宏基因组高通量测序技术临床应用中面临的问题与思考

作者:韩东升
作者单位:江大学医学院附属第一医院检验科/浙江省临床体外诊断技术研究重点实验室/浙江大学检验医学研究所 2022-03-25

韩东升,博士,北京协和医学院/国家卫生健康委临床检验中心医学博士毕业,浙江大学医学院附属第一医院检验科;主持国家级、地市级及院校级科研基金项目5项;获市级以上医学技术奖及自然科学优秀学术论文奖数项;参编书籍3部;以第一/通讯作者身份在Annals of Internal Medicine、Journal of advanced research、Theranostics、Critical Reviews in Microbiology等专业期刊上发表论文近30篇;国内外多个期刊审稿人。
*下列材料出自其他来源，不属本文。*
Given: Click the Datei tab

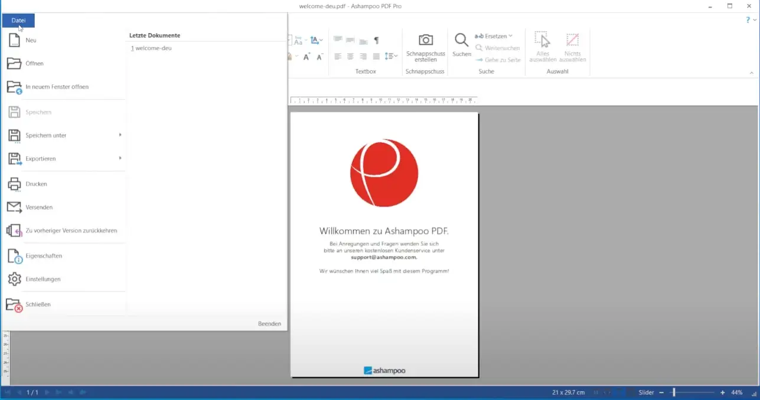Looking at the screenshot, I should (18, 21).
【摘要】宏基因组高通量测序技术(metagenomic next-generation sequencing,mNGS)作为一种新的分子诊断方法,已经在临床感染性疾病诊断中得到了较为广泛的应用,为常规方法难以诊断的感染提供了新的思路。但该技术目前处在临床转化的早期阶段,尚面临不少的方法学和临床问题。本文首先概述了mNGS的临床应用现状,并重点对mNGS的临床应用中面临的识别来自背景微生物和人源DNA的干扰、建立结果解读与报告标准、开展性能确认活动、开展室内质控和参加室间质量评价等关键问题进行讨论和思考,期望研究人员及临床医生能够客观了解和规范使用该项技术。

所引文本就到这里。